Мир говорит о достоинстве человека <…>, а святость, признавая высокое достоинство человека как созданного по образу и подобию Божию, указы­вает постоянно на ослабление человека грехом, на его падение, на его несчастье, на его нравственную раздвоен­ность и призывает к возвышению человеческой природы в тяжкой суровой борьбе целожизненного подвига и обе­щает успех только при помощи благодати Божией.

А в общем: мир говорит о богоборчестве, святость же – о богослужении, не в узком и принятом смысле обще­ственной молитвы, богопочтении, а в широком смысле целожизненого служения Богу, покорности ему, хожде­ния пред Богом. <…>

Можем ли мы уклониться от борьбы указанных двух начал и мировоззрений? Нет, при всем желании не можем, и, отказываясь от борьбы за добро, мы тем самым уже стоим на стороне зла. Кто не со Мною, тот против Меня, говорит Спаситель (Мф. 12: 30). <…>

Таков приговор. Такова причина ненависти греховного мира к святым. Исход ее определен и подписан. Христос поразит воплощение зла (антихриста) Духом уст Своих (2 Фес. 2: 8).
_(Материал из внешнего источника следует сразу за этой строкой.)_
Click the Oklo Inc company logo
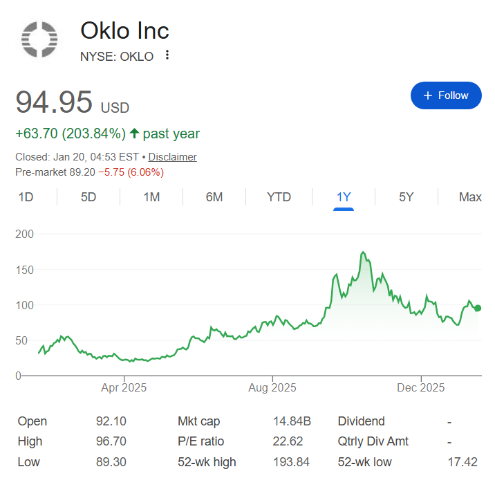 39,39
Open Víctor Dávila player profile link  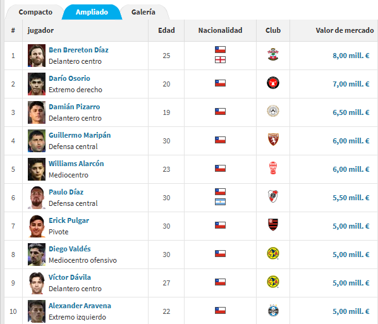click(70, 277)
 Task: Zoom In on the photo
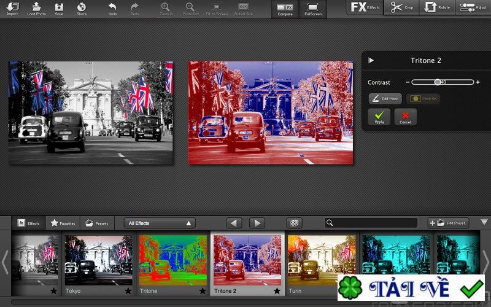165,8
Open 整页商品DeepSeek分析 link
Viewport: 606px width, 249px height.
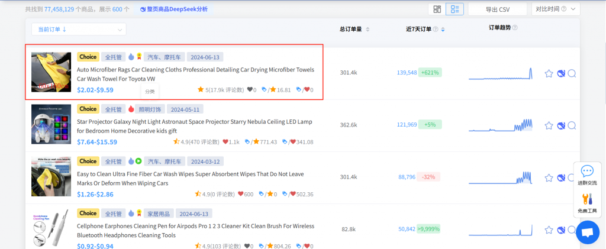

Если же так, если исход борьбы добра и зла для нас открыт и ясен, то какое же безумие будет для нас стоять на стороне греха и греховного мира, ополчаясь против Царства святости и святых! Какое безумие идти против очевидности и вместе с тем против внутреннего голоса нашей души, против свидетельства совести, против всех добрых, чистых, возвышенных и святых стремлений, которые, слава Богу, неистребимо живут в нашей душе!

Наконец, братия мои, что только истинно, что честно, что справедливо, что чисто, что любезно, что достославно, что только добродетель и похвала, о том помышляйте (Флп. 4: 8). Аминь.